The rain kissed her face, warm and strangely gentle as it splashed across her skin. She tilted her head up, and the hood fell back, exposing her hair to the downpour. She inhaled, welcoming the scent of the ground beneath her, the water around her, and the man right next to her.

"I would have given anything to feel this, when I was younger," Luke murmured from beside her. "To sit in the rain with nothing urgent to do, to let myself get completely soaked, to smell and taste clean water, without the metallic tang the vaporators frequently gave it. But until I came to this planet and saw my first storm, rain was only something I'd read about."

She opened her eyes again, narrowed for a moment against the drops that threatened to hit her eyes. "But that was twenty years ago," she said. "Surely the novelty has worn off."

He looked at her, the intense blue of his eyes still as mesmerizing as ever. Then he smiled at her, and took one of her hands in his. He examined it, his fingers brushing lightly across the back of her hand, running up and down her own fingers, tracing figures on her palm. She shivered, despite the warmth of the rain.

"Rain still seems a miraculous thing, even twenty years later," he said softly. His gaze met hers and held it, strong and gentle at once, just as he was. The contradiction this man represented still fascinated her, even after over a decade of knowing him, over half that of loving him, and over a year of having been married to him. That perplexing, wonderful contradiction...
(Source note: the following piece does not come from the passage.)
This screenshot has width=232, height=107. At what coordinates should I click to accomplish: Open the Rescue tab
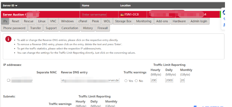[29, 21]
The hand that he wasn't holding drifted upward to his cheek, and brushed away a drop of water that seemed to have frozen there. "I have to admit," she said, "it is kind of nice."

He leaned slightly into her hand. "A simple pleasure, perhaps," he murmured, barely audible over the rain, his eyes still gazing intently into hers. "But simple pleasures should never be discounted." One corner of his mouth twitched. "And I do like getting wet."

"I know you do," she said, and scooted closer, let her hand drop from his cheek to his shoulder, leaned her forehead against his. And she sat there with him, breathing with him, and did not stop her lips when they curved into a smile.